In the Saints inaugural season, Whitsell became the first member of the New Orleans franchise to play in a Pro Bowl, when he was selected to play in the NFL's 1967 Pro Bowl game. In 1967, Whitsell also tied for the NFL league lead in interceptions with 10 (along with Lem Barney), two of which he returned for touchdowns. He was Defensive Player of the Week in the eighth week of the 1967 season, in a game against the Philadelphia Eagles, where he returned an interception 41 yards for a touchdown. This was the Saints first ever win.
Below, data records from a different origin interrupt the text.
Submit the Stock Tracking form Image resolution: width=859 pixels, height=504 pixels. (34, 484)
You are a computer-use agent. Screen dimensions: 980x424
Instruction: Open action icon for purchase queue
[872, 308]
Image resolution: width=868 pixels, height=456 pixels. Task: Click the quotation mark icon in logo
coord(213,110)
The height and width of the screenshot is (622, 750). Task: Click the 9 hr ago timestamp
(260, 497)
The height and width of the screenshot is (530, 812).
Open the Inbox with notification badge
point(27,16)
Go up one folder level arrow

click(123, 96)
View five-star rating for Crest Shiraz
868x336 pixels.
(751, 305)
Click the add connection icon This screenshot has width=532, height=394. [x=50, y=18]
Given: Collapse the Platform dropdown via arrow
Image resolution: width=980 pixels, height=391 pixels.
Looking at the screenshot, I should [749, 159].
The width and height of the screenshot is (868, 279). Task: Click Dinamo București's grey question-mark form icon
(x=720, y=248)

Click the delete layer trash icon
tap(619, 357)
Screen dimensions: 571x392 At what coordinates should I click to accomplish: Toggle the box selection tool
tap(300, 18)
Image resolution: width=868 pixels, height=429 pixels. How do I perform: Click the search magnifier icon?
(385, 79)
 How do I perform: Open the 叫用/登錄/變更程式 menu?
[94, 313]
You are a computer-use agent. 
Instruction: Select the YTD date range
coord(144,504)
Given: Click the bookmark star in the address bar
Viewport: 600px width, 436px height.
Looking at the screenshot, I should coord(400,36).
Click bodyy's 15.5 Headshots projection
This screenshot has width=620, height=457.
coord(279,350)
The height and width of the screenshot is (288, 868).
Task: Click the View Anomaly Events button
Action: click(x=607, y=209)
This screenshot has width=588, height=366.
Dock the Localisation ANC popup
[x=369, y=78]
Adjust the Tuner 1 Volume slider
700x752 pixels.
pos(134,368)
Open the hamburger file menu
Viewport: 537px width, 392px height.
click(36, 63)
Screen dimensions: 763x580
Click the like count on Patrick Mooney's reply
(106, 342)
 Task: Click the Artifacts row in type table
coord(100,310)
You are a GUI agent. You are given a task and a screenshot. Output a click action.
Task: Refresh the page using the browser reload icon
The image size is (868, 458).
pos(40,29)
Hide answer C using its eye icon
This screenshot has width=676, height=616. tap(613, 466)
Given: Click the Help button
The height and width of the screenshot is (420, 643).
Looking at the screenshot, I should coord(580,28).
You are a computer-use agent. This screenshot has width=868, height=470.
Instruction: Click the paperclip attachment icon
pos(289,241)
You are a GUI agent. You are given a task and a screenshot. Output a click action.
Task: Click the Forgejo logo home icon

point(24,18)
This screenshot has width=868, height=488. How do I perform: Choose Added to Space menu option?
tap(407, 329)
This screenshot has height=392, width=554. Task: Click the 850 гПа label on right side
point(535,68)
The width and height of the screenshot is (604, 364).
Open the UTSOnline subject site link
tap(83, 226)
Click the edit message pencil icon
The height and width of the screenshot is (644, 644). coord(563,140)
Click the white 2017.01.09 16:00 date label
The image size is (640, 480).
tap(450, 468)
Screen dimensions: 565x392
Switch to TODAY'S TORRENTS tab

The Associated Press and United Press International named him second-team All-Pro in 1967, and The Sporting News named him first-team All-Conference.

He started 13 games for the Saints in 1968 at free safety, with six interceptions; and had three interceptions at free safety in 1969, starting in 12 games. He was traded to the Dallas Cowboys before the 1970 season, who waived him, ending his professional football career.

=== Career ===
At the time he retired Whitsell had 46 career interceptions, four of which he returned for touchdowns. He ranked in the top 10 for interceptions all-time at that point. As of 2024, he is tied for 52nd all-time in interceptions.

== Honors ==
Whitsell was inducted into the Muskegon Area Sports Hall of Fame in 1989, and the New Orleans Saints Hall of Fame in 1996.

== Personal life ==
After his retirement from football he became a real estate investor. He was also a member of the National Football League Retired Players Association and the Kenner North Kiwanis Club.

== Death ==
He was diagnosed with colon and prostate cancer in 1995 and died from cancer in 1999.